The perpetual rain Pennsylvania endured this summer not only affected the moods of the state’s residents but also the health of the area’s pumpkin patches. The shortage of pumpkins does not mean no pumpkin pie for Thanksgiving, but for students looking to carve up some Jack-O-Lanterns, the pumpkin problems may put a damper on their wallets.
Country Creek Produce Farm, located in Chambersburg, Pennsylvania, is one of the largest pumpkin patches in the Cumberland Valley and just one of many farms that have been impacted by the wet summer weather.
“Since 2007, this is the worst year we’ve had with water issues,” said Country Creek owner Brent Barnhart, who has run the 60-plus acre farm since opening it in 2007. “Last year we had some issues with the rain but we could control it because there were enough dry days in between wet days. This year it's just too many prolonged days in a row. That’s the problem.”

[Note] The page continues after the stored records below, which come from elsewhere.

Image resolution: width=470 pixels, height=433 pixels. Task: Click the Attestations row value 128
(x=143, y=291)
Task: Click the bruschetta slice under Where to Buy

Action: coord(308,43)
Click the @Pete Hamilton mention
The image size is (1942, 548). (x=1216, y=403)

Other than softening pumpkins’ shells and shortening the time the crops last before rotting, the constant wetness breeds fungi, molds, and other plant-killing diseases which are detrimental to the pumpkins’ health. There are fungicides available to protect the pumpkins, Barnhart said, but the treatments are not cheap and the fields require a new coat of spray after every fresh rainfall. He estimates that in his fields, nearly five out of every 10 pumpkins have been effectively ruined by the rainfall.
Tim Hawkins, a geography and earth science professor at Shippensburg University who runs the university’s weather station, agreed with Barnhart. According to the station’s records, the past few months have been among the wettest the area has seen since the university started recording rainfall data in 1933. June, which saw a total of 5.35 inches of rain, ranked as the 12th wettest June since 1933. July’s total of 7.74 inches was the third wettest, and August’s total of 4.90 (4.90) was the 13th wettest. The summer ended in September, which dropped 8.81 inches of rain on the Shippensburg area, the fifth wettest on record.

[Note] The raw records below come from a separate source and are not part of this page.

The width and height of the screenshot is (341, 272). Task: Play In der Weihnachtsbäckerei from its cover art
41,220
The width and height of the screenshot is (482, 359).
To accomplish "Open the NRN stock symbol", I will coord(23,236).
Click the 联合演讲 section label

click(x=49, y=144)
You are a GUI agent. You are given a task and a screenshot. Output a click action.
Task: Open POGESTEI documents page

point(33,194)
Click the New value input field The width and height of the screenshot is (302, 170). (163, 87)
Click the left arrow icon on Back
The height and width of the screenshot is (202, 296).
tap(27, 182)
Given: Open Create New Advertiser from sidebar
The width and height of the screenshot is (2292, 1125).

“My guess is that if I went and totaled the rainfall for this year’s June, July, August and September and compared it to every other June, July, August and September, it’d be Top 5, if not top record-setting,” Hawkins said.
Hawkins attributes the increased rainfall amounts to unusual atmospheric conditions the eastern United States experienced near the start of the summer.

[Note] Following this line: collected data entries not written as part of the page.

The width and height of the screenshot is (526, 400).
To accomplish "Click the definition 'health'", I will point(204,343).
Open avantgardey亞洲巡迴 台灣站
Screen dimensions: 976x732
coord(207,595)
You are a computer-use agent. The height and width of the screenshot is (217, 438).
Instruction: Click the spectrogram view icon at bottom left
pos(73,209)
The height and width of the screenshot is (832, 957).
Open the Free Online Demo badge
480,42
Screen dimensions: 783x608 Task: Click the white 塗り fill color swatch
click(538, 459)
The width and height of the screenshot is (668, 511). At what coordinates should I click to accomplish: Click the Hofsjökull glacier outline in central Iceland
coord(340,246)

“Early on in the summer we basically had this steady stream of moisture that was coming up, an ‘atmospheric river,’ and it was trained pretty much over the entire East Coast,” Hawkins explained. “The way the atmosphere was set up, the currents that we had, just pumped all of this moisture in from the tropics.”
Barnhart added that the wetness is not a problem only his farm is experiencing, but one the majority of the growers in the area are dealing with, likely driving up pumpkin prices. On his smaller patches, intended for customers who want to pick their pumpkins by hand, Barnhart hopes to break even financially. The farm’s larger fields, used to grow the bulk of the pumpkin crop, have been affected just as severely but the sheer number of pumpkins planted on those fields ensure there will be a profit.
“When it's all said and done, we never really have a shortage of pumpkins in this area,” Barnhart said, surveying his field. “But the prices are probably going to be up, especially for the larger ones that have been harder to grow.”